→ Exercise: Copy out, word for word, the records from their first line through the line containing "[x=622, y=11]", omitting the pictures.

→ Stored records:

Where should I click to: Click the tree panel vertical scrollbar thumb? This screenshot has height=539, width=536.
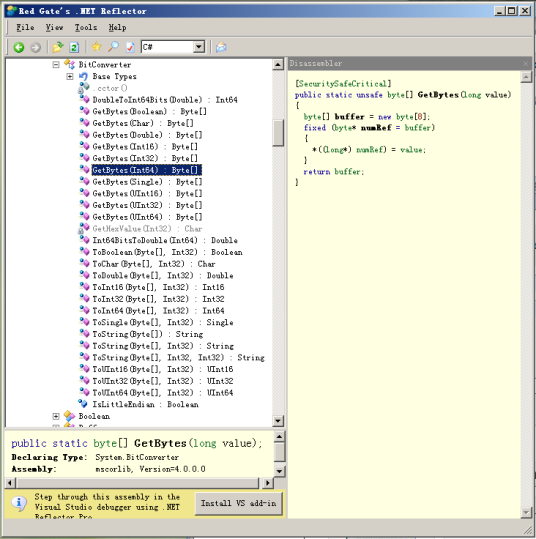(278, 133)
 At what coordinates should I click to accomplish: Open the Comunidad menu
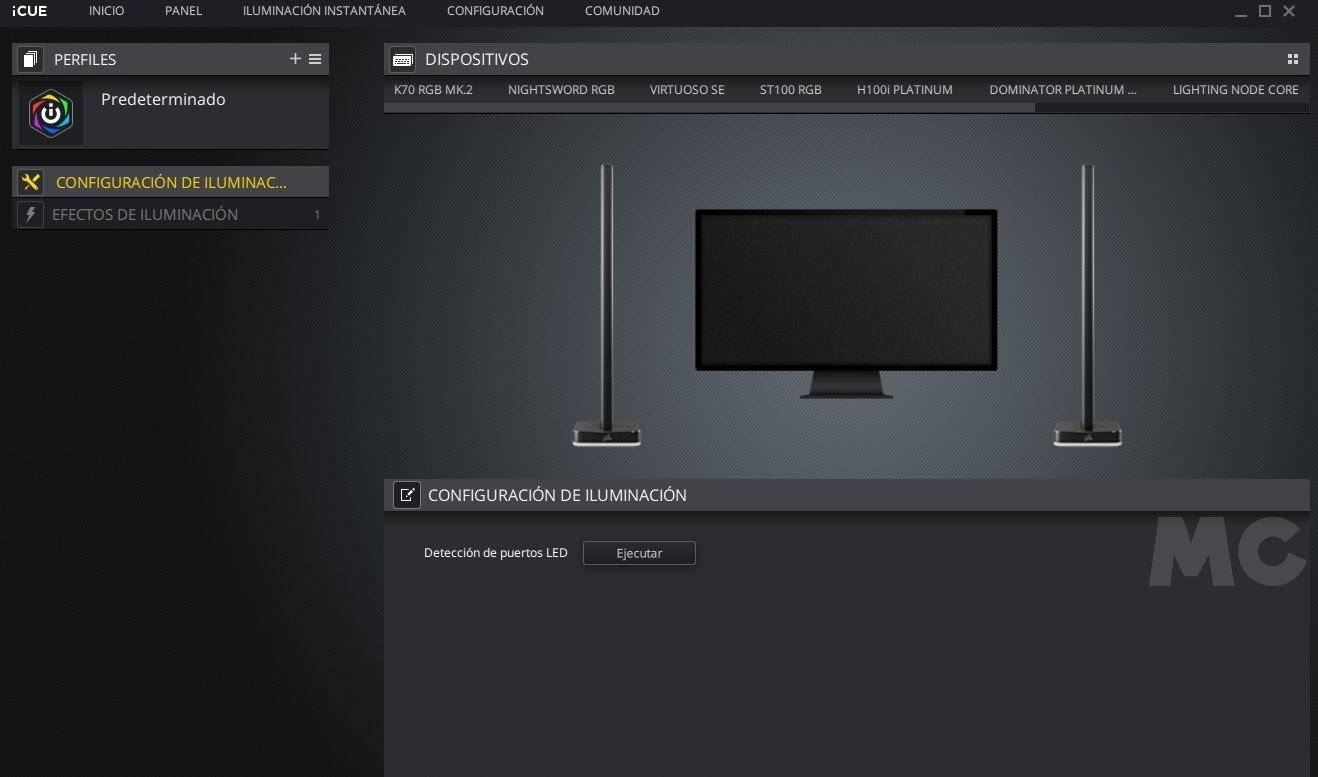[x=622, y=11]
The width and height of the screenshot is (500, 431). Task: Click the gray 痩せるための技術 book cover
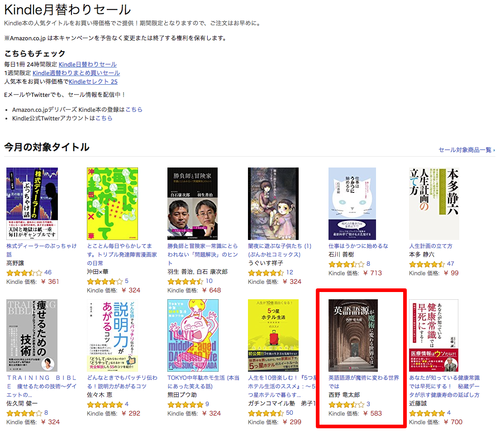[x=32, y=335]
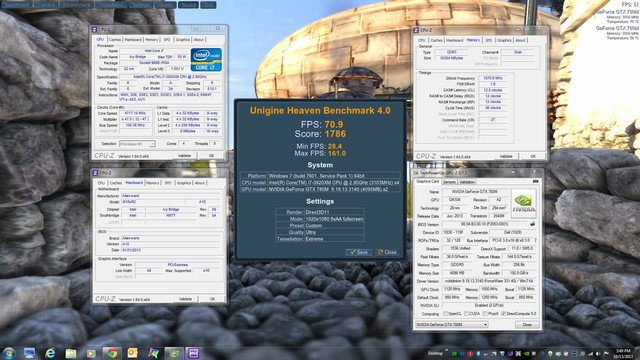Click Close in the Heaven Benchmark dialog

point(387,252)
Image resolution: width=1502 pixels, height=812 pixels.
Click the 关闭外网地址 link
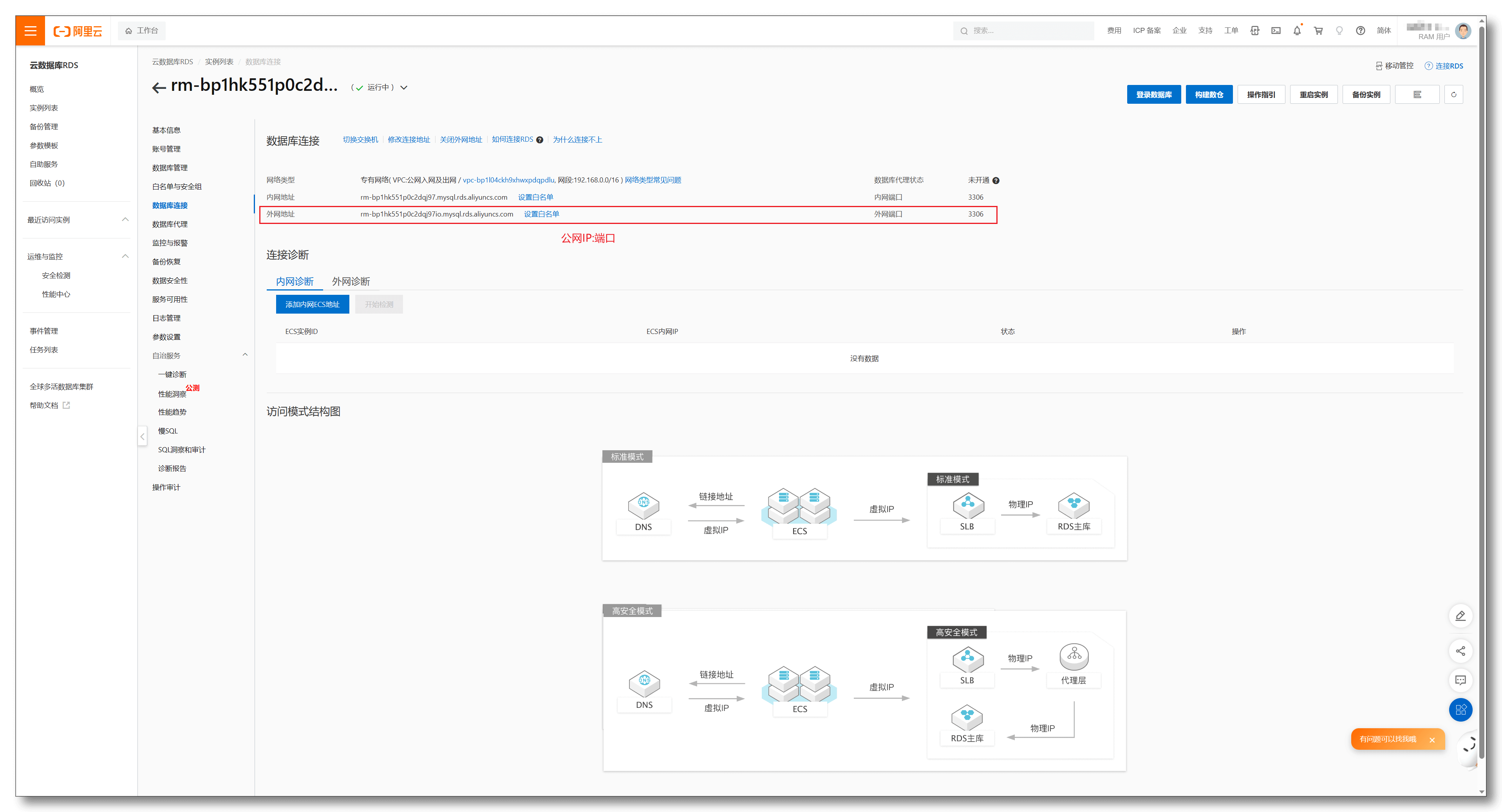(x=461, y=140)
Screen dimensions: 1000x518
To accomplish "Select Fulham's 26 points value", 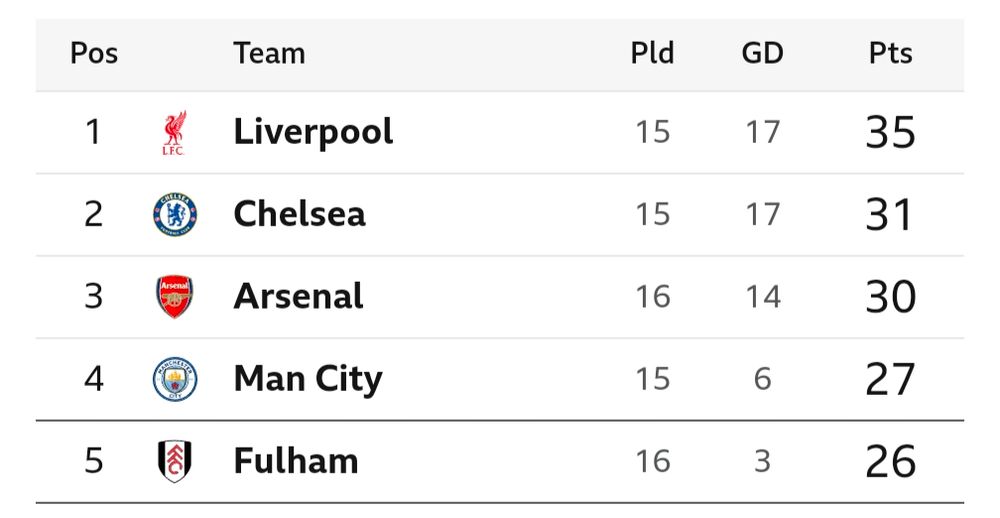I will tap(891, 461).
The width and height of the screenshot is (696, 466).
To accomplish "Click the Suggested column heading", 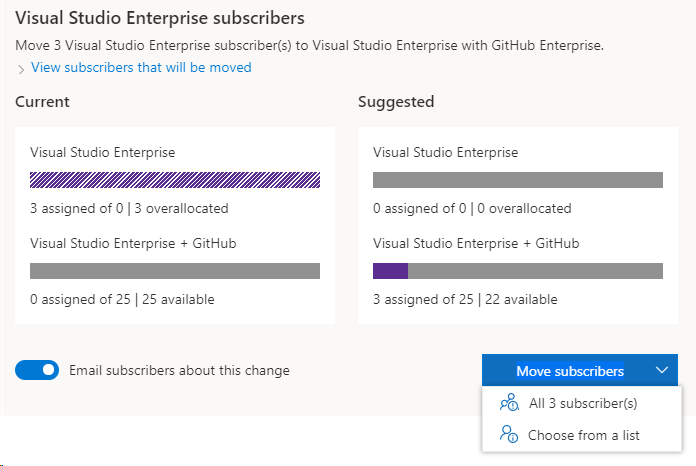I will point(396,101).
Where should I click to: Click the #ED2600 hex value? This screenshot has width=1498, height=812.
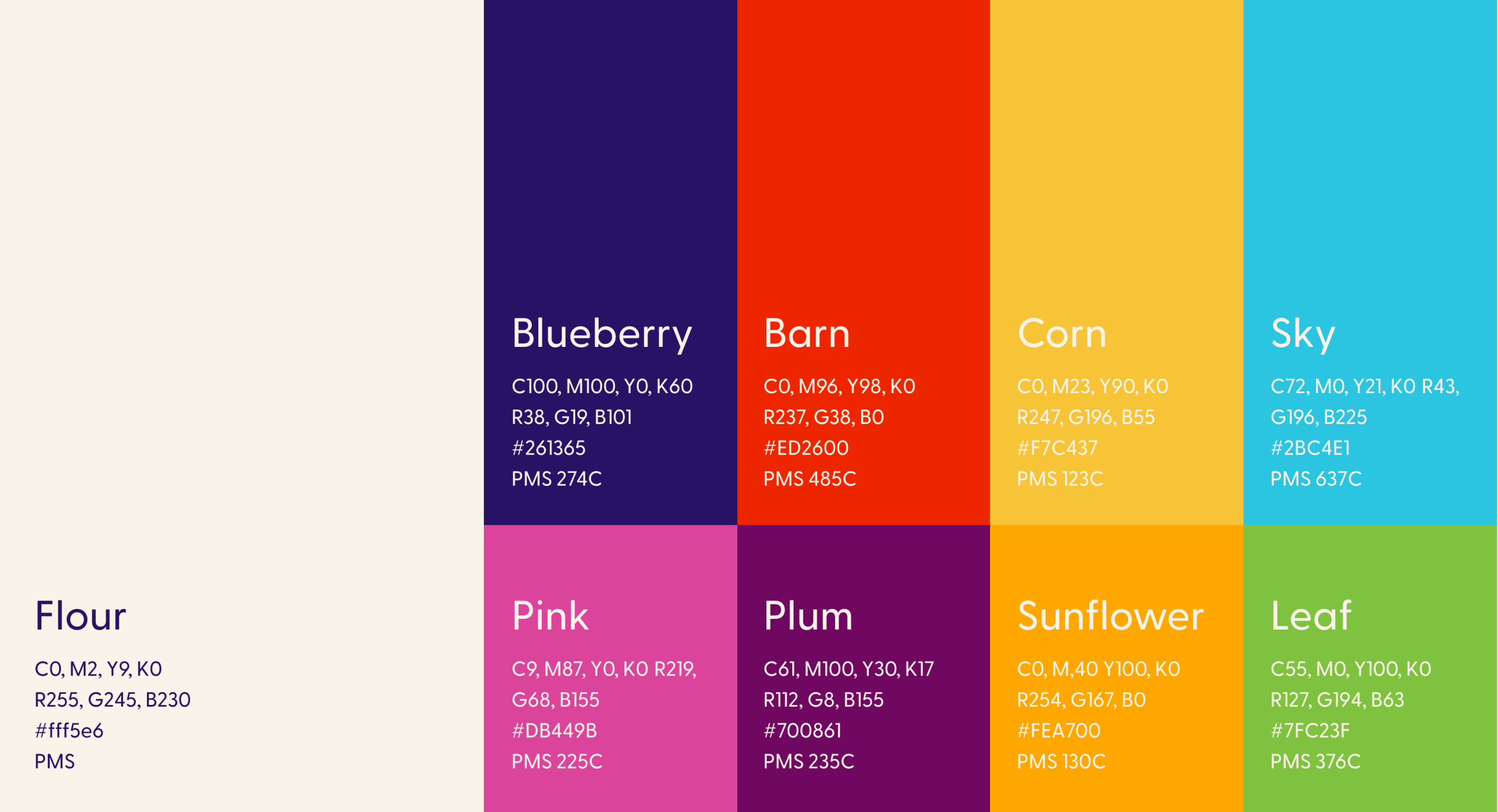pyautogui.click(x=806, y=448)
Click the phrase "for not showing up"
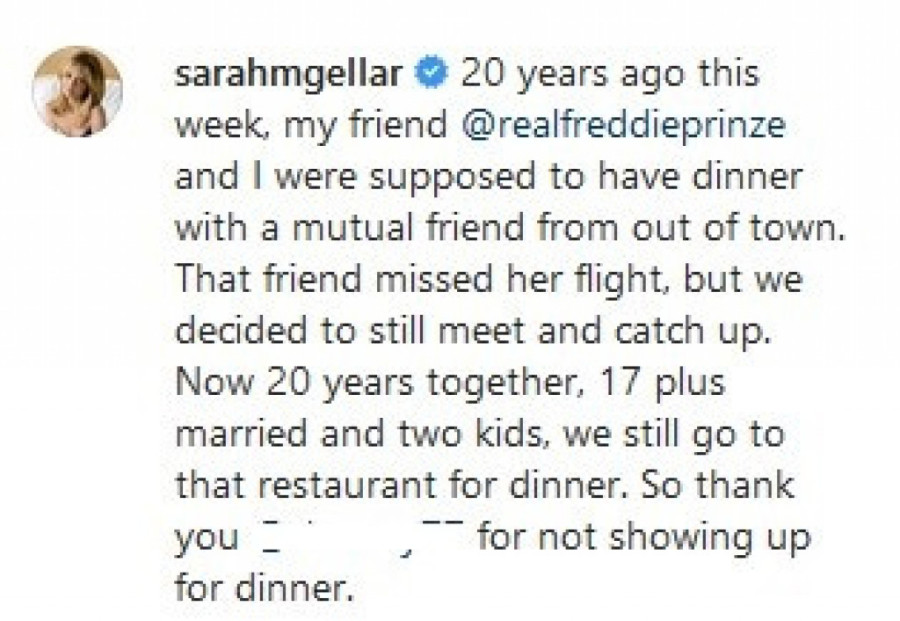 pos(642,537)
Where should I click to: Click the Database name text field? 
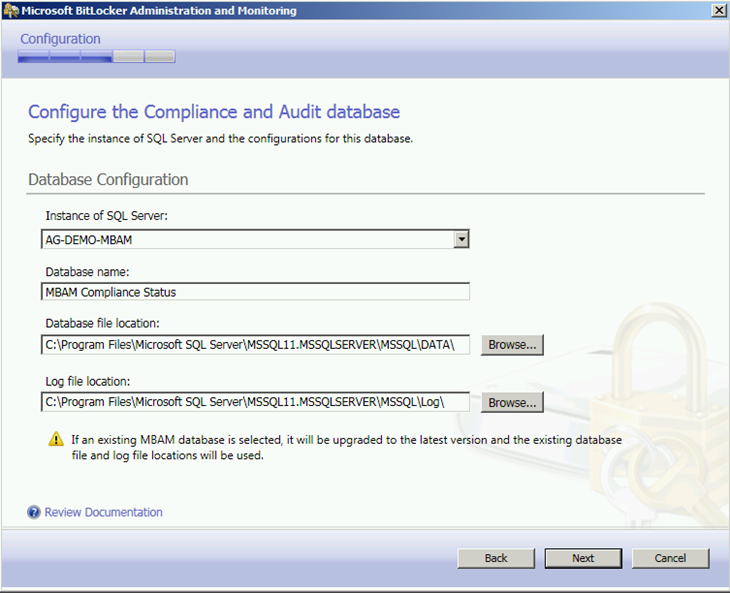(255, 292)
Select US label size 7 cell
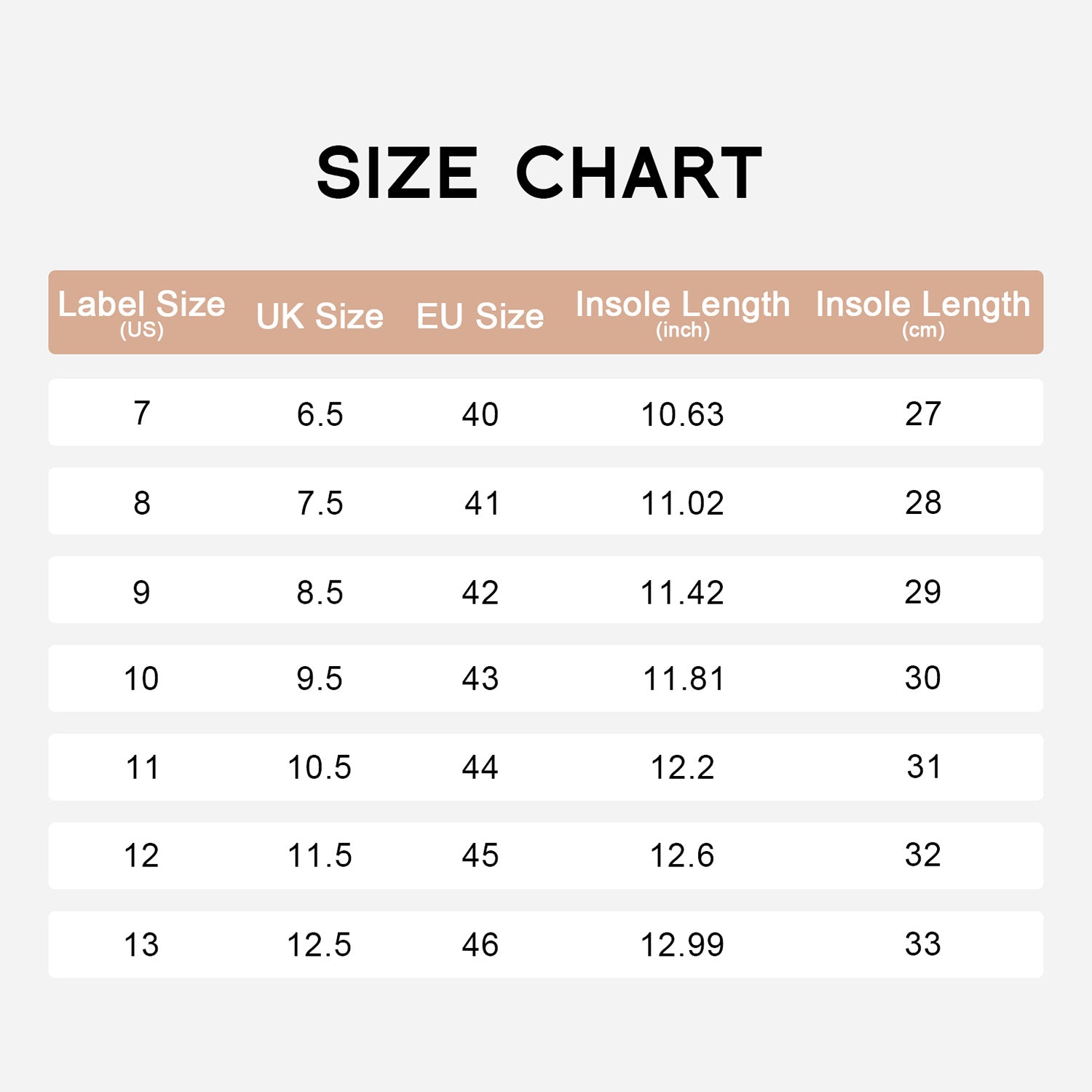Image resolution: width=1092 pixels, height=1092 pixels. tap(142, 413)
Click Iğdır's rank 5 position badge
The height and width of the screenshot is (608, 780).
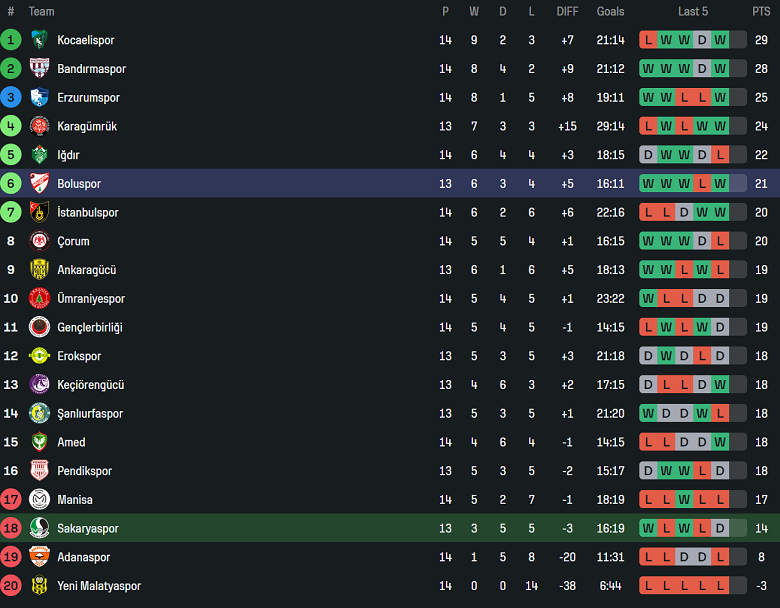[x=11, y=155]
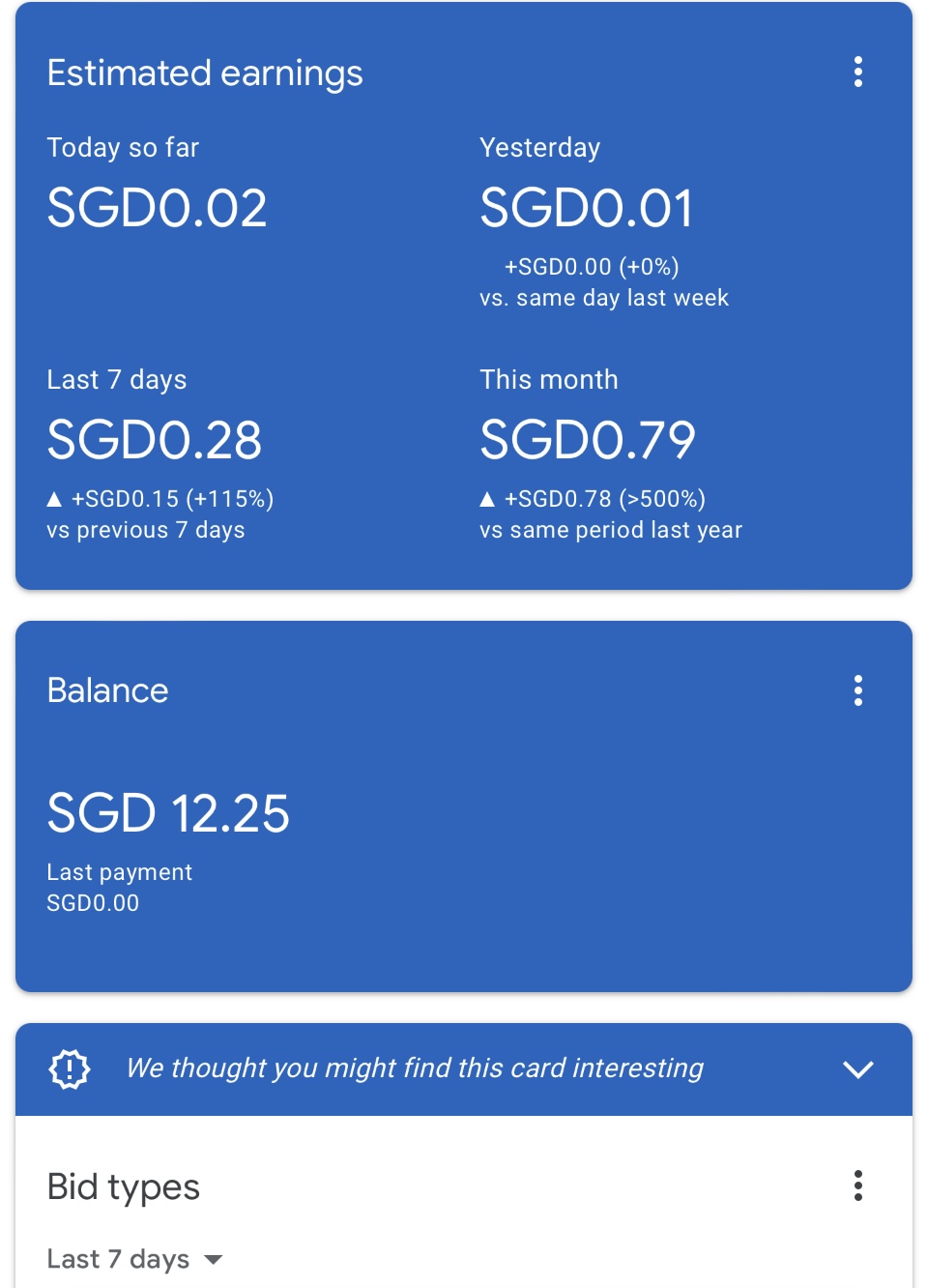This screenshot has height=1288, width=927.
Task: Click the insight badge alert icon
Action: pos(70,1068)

→ Final result:
Where should I click to: Click the tree panel vertical scrollbar thumb? This screenshot has height=539, width=536.
(278, 133)
 At what coordinates should I click to accomplish: Open the Comunidad menu
[x=622, y=11]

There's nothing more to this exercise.